Monday, January 30, 2023

Assessing executive authority behind Biden's parole program for Venezuela

Recently, I was asked by a reporter how the challenge to Biden's executive authority to issue a student loan relief program implicates immigration policy. The most pressing immigration example is the humanitarian parole program for Venezuelan and Cuban, Haitian, Nicaraguan asylum seekers. Other examples of immigration programs that rest on Presidential authority similarly rely on the president's constitutional powers or pure executive discretion similar to parole. These include special parole programs to benefit Ukraine, Haiti, Cuba, Central American youth, and historically military families, Filipino, Vietnam, Laos, and earlier waves of Haitians and Cubans. Afghanistan does not have a special program, but they fall into mechanisms for the evacuation and settlement of Afghan citizens following the military withdrawal. Whether or not they are legally authorized turns partly on the design of the program, as well as the Constitutional and statutory claims. (Stuart Anderson wrote about the refugee crisis on the Immigrationprof blog here.)

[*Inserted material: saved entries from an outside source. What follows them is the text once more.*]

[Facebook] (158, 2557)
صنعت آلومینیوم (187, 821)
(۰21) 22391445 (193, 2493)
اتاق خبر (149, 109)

The other executive actions currently before the US Supreme Court include regulaton of the US-Mexico border through Title 42 and the DHS enforcement priorities. They may turn on cross-cutting issues about the INA and other substantive policies. The recent decision upholding Biden's decision to end the Migration Protection Protocols (and here) may bear on these rulings, too. 

Still others challenges are to executive programs accompanied by agency actions (e.g. DACA) and primarily entail APA challenges. (Among other copious writings, see a compilation of the agency examples in my co-authored piece with Daimeon Shanks that will come out in the Maryland Law Review in a few weeks.)

What struck me about the inquiry is the number and range of programs under the Biden adminstration and on the heels of the Trump and Obama administrations. I was also struck by the range of other policy arenas that may be implicated, including the environment. What it points to is that immigration law has become a fertile site for understanding the core of administrative law; it is no longer an exceptional case.